State Senator Joseph P. Addabbo, Jr. and Assemblymember Michael Miller sponsored a free seminar providing important information from the experts on how to prevent, identify, or get rid of the spreading problem of bedbug infestations on Thursday, February 17 at the Emanuel United Church of Christ in Woodhaven.
According to local certified exterminators, bedbug removal is one of the most difficult and costly tasks in the pest control industry. Landlords have been known to spend up to $80,000 to get large buildings bedbug free.
Adding to landlords’ woes of dealing with these pests, the Bedbug Disclosure Act, a new citywide law that took effect August 30, 2010, required landlords to notify prospective tenants about any infestations in the building within the previous year.
“Bedbugs are a growing epidemic and we have seen it affect not only our households but our children, seniors and businesses,” said Addabbo. “I want my constituents to know that they should never feel alone on the issue; if they think or know they have bedbugs they can always call my office for more information.”
The seminar featured speakers from the NYC Department of Health, NYC Department of Housing Preservation and Development, and local pest control business owner William Puricelli of Advanced Pest Management Services.
“We welcome anyone from the community to contact us directly with any questions at advancedexterminating.com,” Puricelli said.
Nigel Manuel, president of Inspector Bedbug Corporation also attended the event along with one-year-old Archie, a bedbug certified and trained scent detection dog.
“My company is an independent bedbug inspection and detection service using a scent detection dog and handler teams,” said Manuel. “Our dogs are well trained and affective when identifying bedbugs.”

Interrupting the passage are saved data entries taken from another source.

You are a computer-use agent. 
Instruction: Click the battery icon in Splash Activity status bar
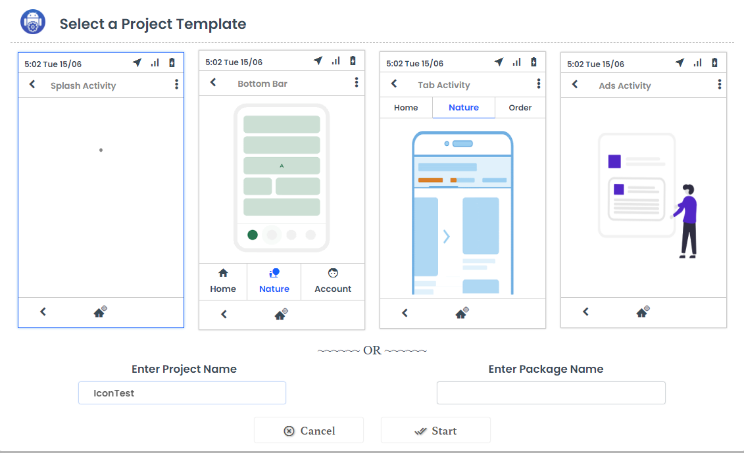click(x=172, y=62)
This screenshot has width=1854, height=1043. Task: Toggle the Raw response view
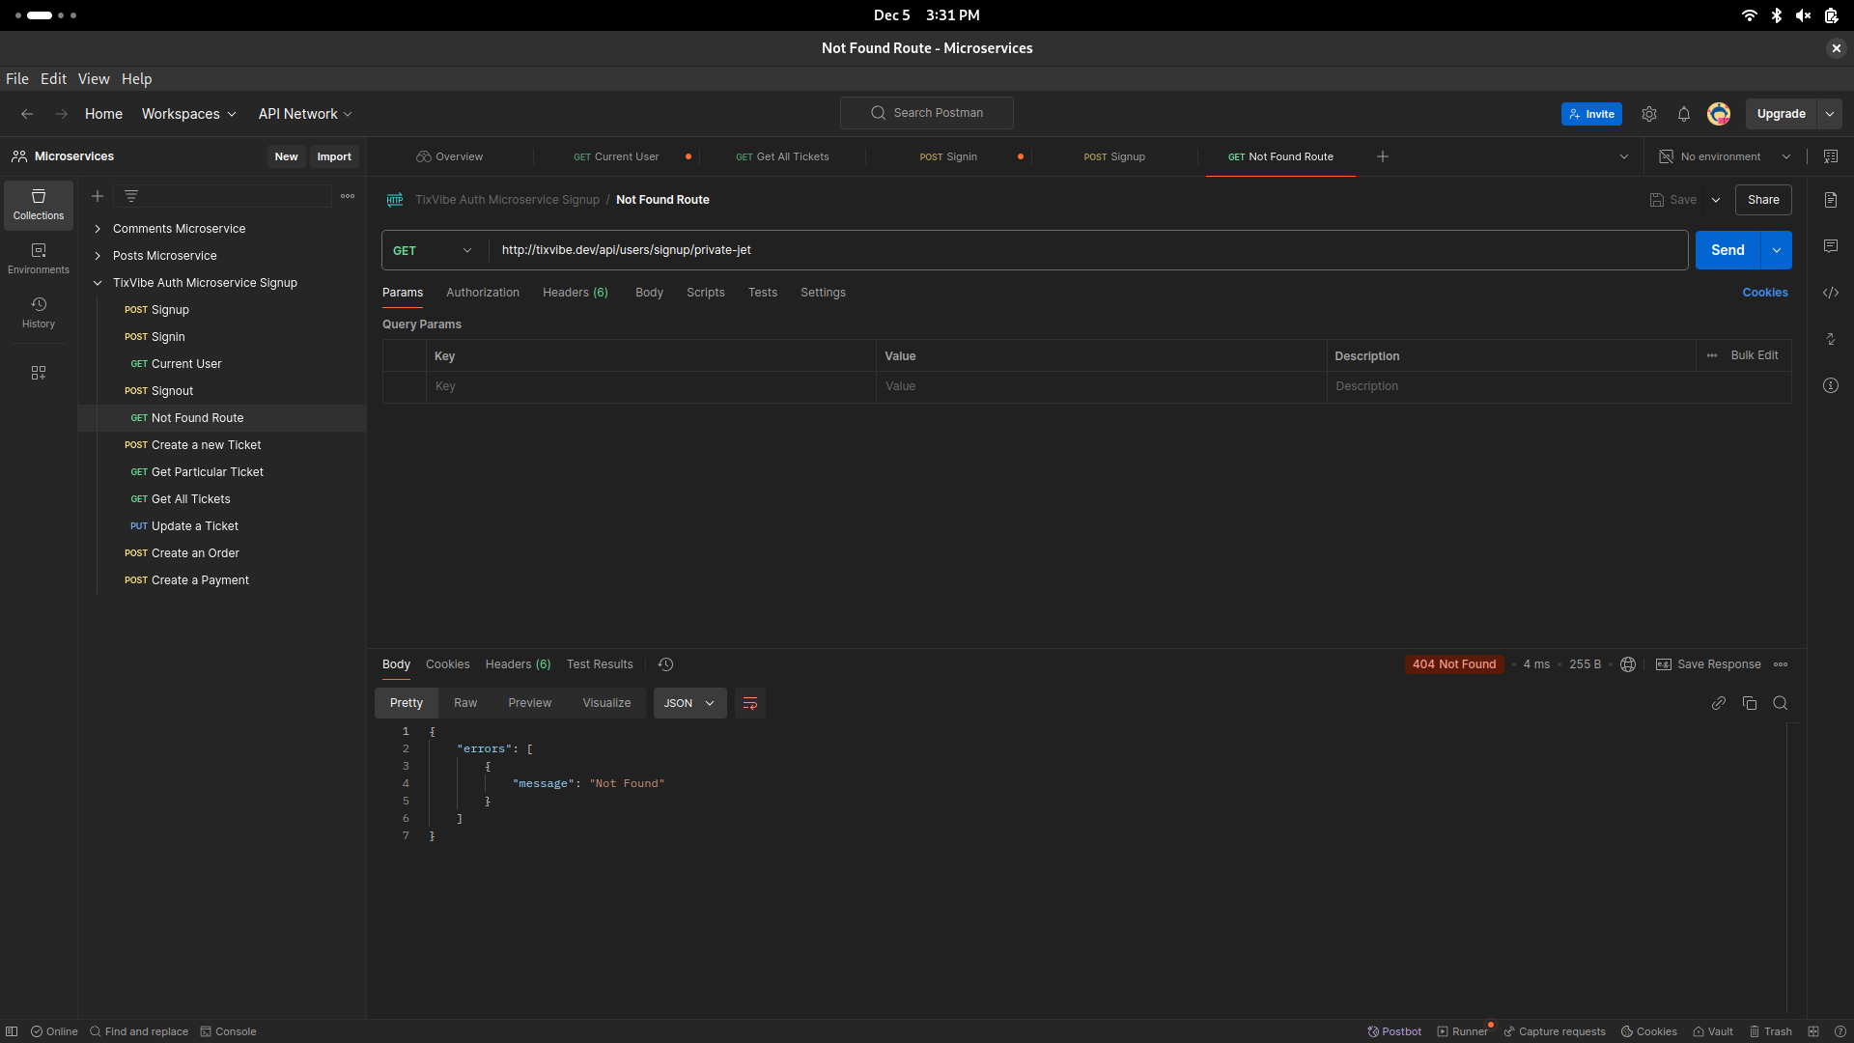(464, 702)
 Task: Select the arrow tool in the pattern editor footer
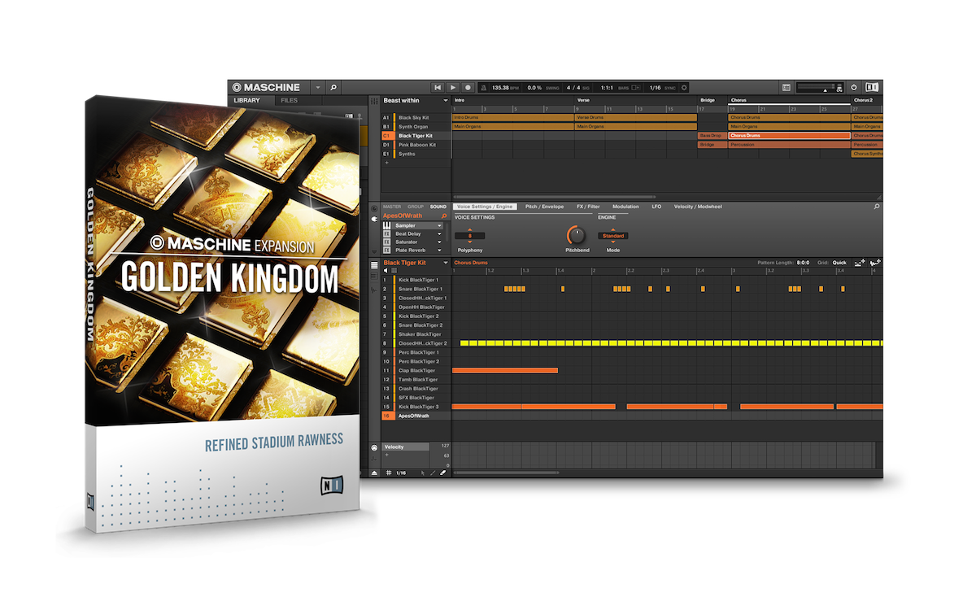423,473
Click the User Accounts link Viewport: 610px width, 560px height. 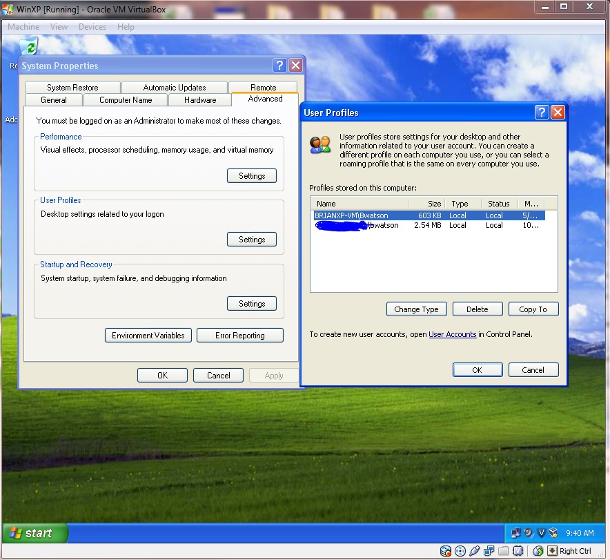click(x=453, y=334)
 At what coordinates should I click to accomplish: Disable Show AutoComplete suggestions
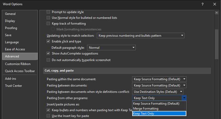pyautogui.click(x=49, y=53)
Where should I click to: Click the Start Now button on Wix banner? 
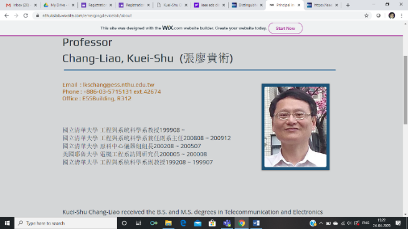pyautogui.click(x=285, y=28)
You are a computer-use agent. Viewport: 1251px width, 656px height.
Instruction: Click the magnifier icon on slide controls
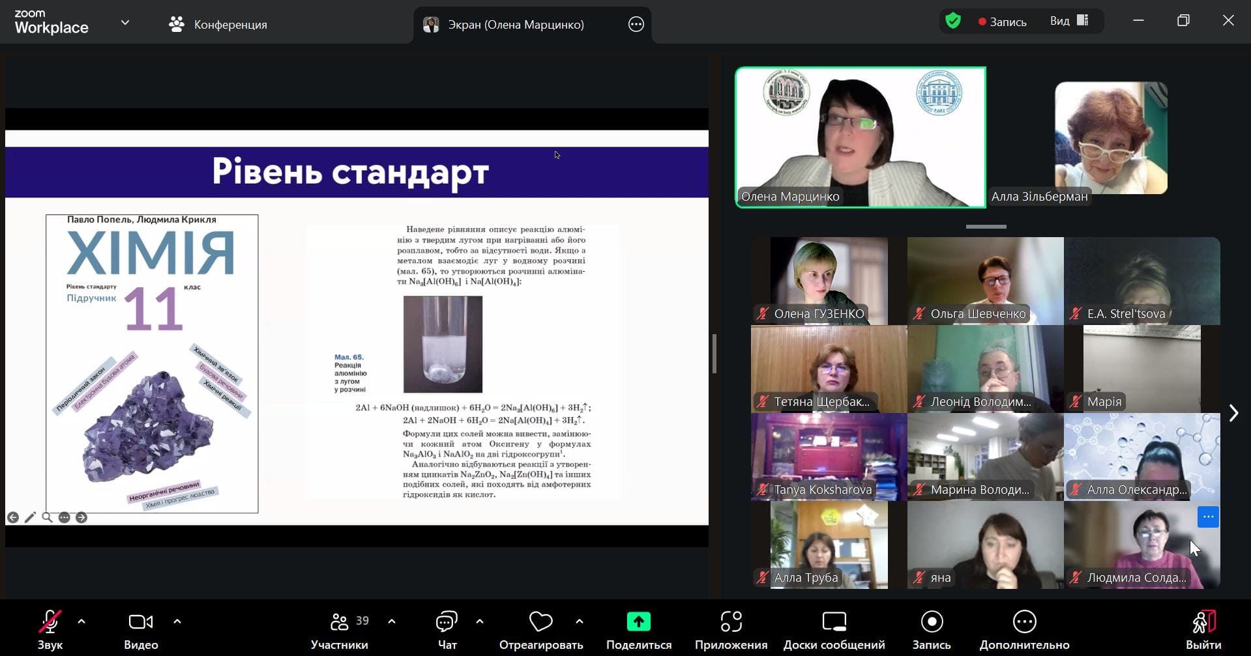point(47,517)
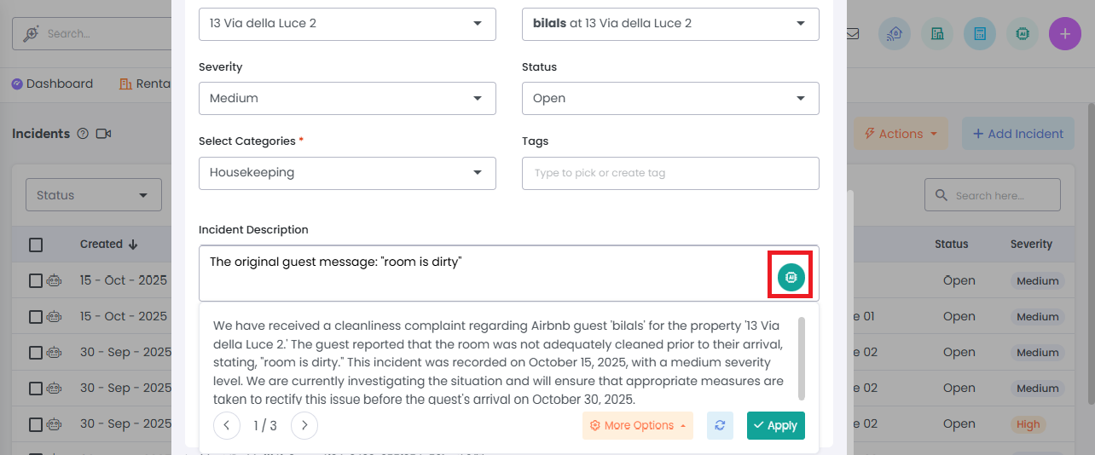Check the first 15 - Oct - 2025 row
Viewport: 1095px width, 455px height.
36,280
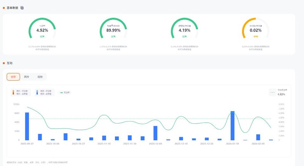Screen dimensions: 304x166
Task: Click the orange 图片 legend icon
Action: coord(13,92)
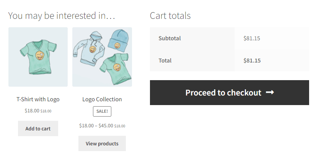Click the 'You may be interested in…' heading
This screenshot has width=329, height=158.
(62, 16)
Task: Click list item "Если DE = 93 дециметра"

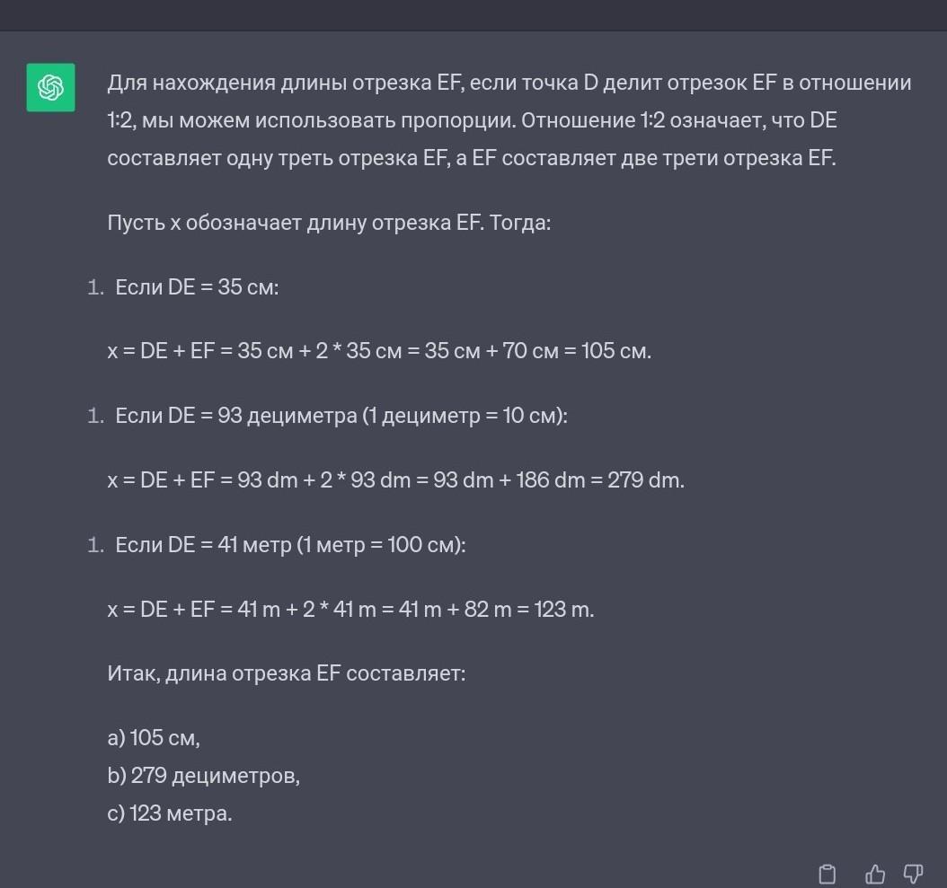Action: pos(341,416)
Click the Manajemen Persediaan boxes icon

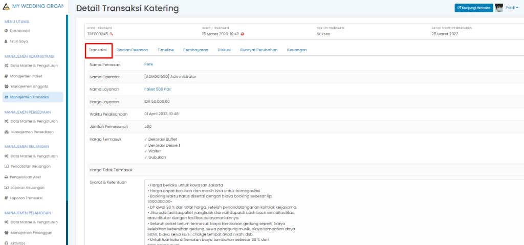(x=6, y=131)
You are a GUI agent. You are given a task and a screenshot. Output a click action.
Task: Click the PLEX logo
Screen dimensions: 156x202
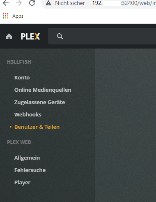point(30,37)
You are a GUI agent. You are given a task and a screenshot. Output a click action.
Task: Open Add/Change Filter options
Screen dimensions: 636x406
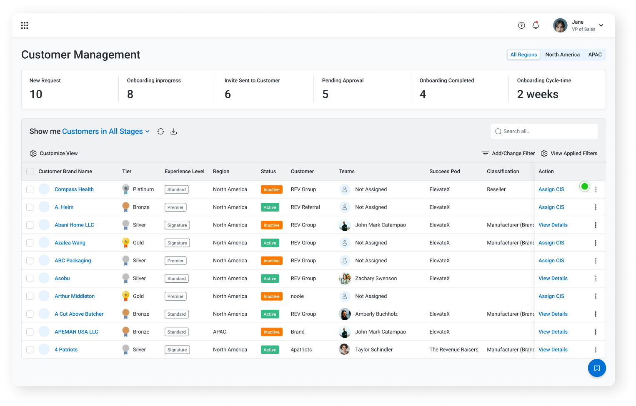coord(508,154)
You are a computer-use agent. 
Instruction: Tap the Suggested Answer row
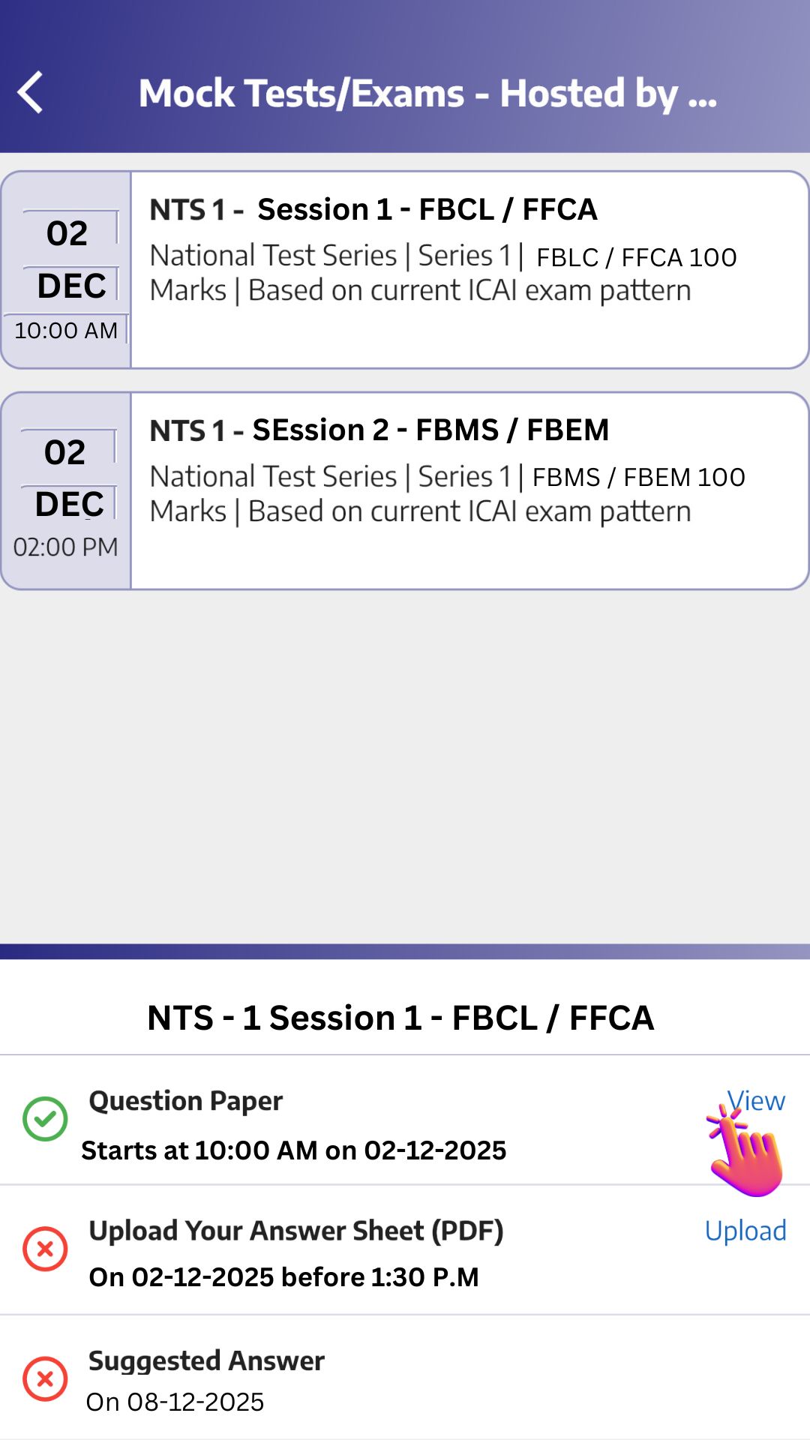click(x=206, y=1361)

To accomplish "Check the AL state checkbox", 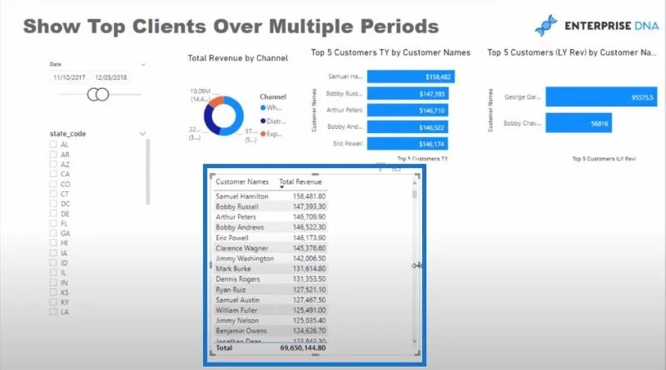I will (53, 145).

“This event was very informative,” said Richard Fogal, of Woodhaven. “Hopefully the more people that know about bedbugs, the less bedbugs we will have.”
Addabbo pointed out that in 2010, exterminators were extremely busy, as the nasty critters temporarily shut down businesses, forced residents to move, and left beleaguered New Yorkers suffering from red welts and bites. Some local movie theaters, offices, and hotels also reported being visited by the bugs.
“The citywide fight against bedbugs will be won one home at a time,” said Miller. “Winning the battle can save you thousands of dollars, and information is your best weapon.”